In fact, such was the family’s change in fortunes, we found evidence that
Margaret’s second eldest son, Alexander, was later able to find the means to
set up his own business as a general dealer and clay pipe manufacturer and the
money he made from this provided for him, his wife and children for the rest of
his life until his death around 1911.
Margaret Adams’ experience tells us a great deal about the legal
systems designed to deal with the poor and homeless in 19th century
Newcastle and we’ll explore this in more detail throughout the project.
However, her story also presents a few more universal insights, in particular
the importance of family support and how the breakup of a family (in Margaret’s
case through the death of her husband) can quickly lead to homelessness –
particularly in an age when the vast majority of employment was closed to women.
In 1851 Margaret Adams appears to have been living a relatively stable
and ordinary working-class existence.
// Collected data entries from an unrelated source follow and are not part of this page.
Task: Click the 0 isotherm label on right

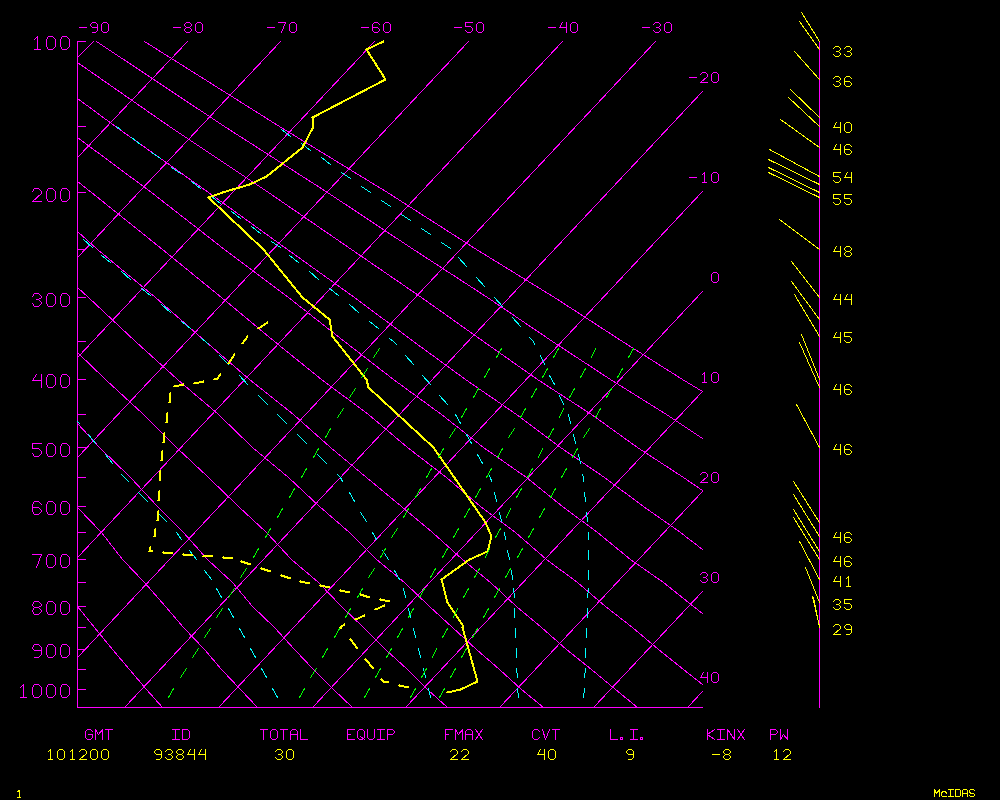Action: (x=714, y=278)
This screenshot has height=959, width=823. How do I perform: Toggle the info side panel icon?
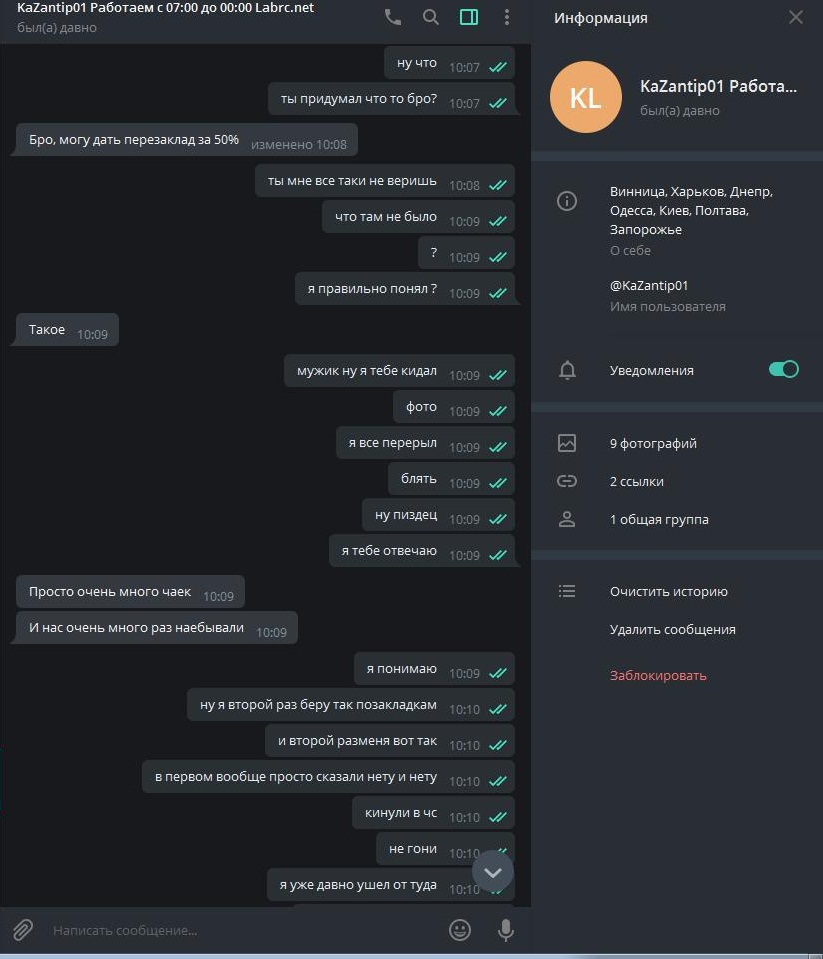click(x=469, y=17)
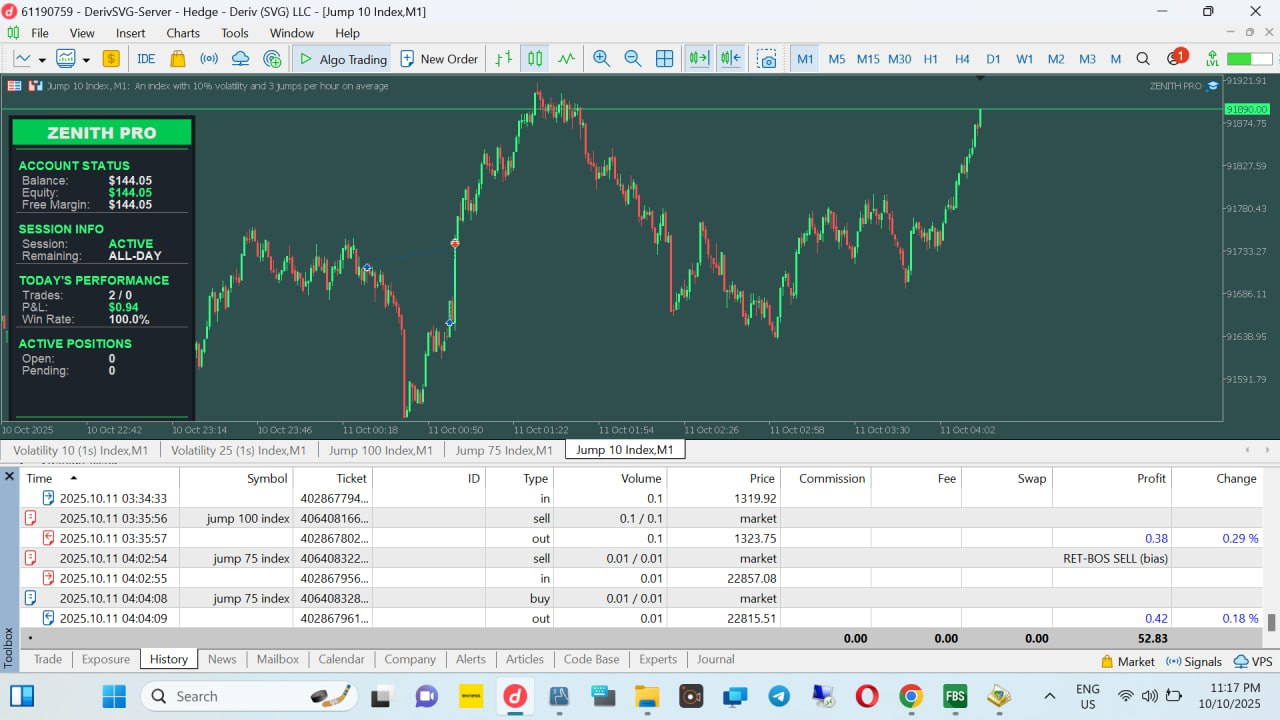
Task: Toggle Algo Trading on or off
Action: pyautogui.click(x=342, y=59)
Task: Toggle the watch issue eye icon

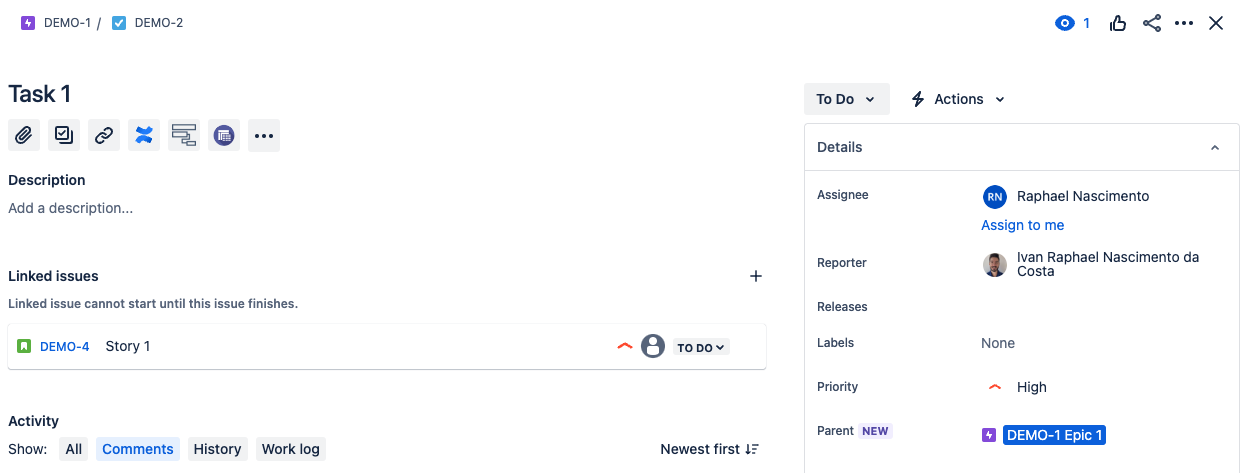Action: coord(1065,23)
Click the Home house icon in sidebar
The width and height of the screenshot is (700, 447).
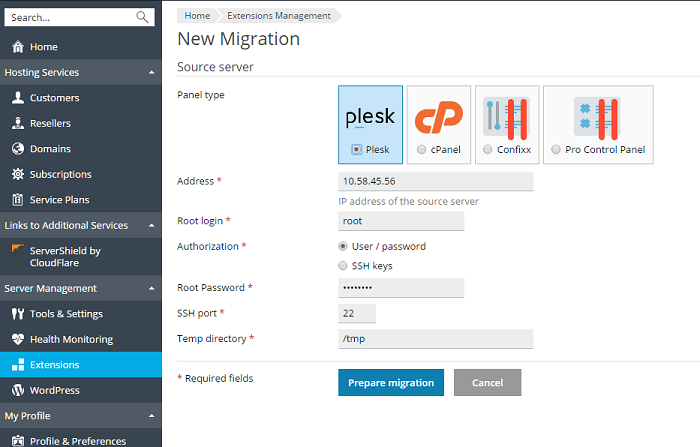17,47
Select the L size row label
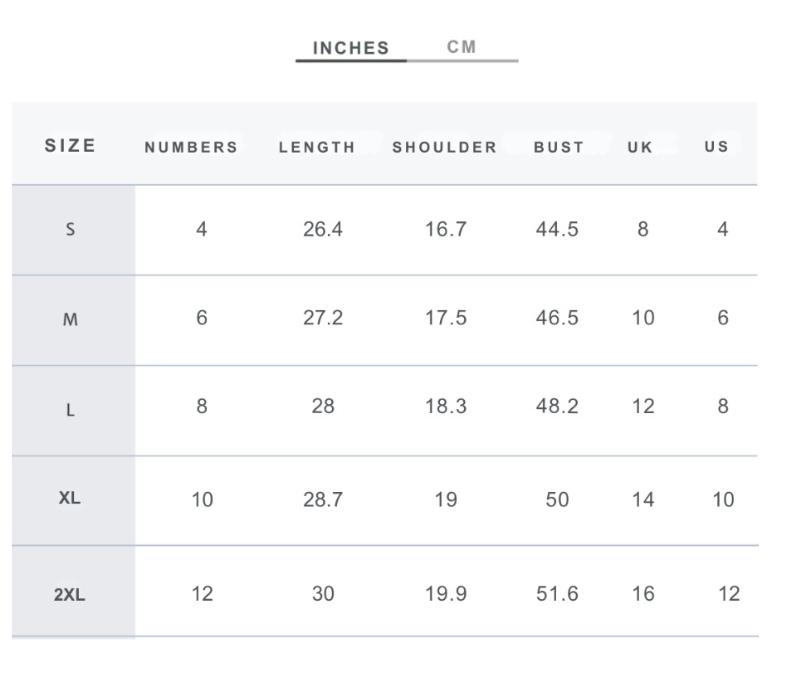Image resolution: width=804 pixels, height=698 pixels. click(x=70, y=410)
Her and William’s move from Ireland a
decade earlier appeared to have paid off, William had found work and they were
able to keep their own home and begin raising a young family. However, her
husband’s death threw Margaret into a crisis that – due to punitive and bureaucratic
laws – led to her being uprooted and forced to move over 200 miles away. Even when
she made it back to Newcastle after her forced removal, it took Margaret some
time to work her way out of poverty and rebuild a life resembling anything like
the one she had had with her husband.
It was family, however, that was also Margaret’s salvation. It seems likely that Margaret’s sister homed her and her children upon their return to Newcastle. On top of this, the fact that Margaret and her children stuck together as they moved from place to place and city to city meant that they were able to support her and, when they reached working age, were able to provide an income and help pull the family out of poverty.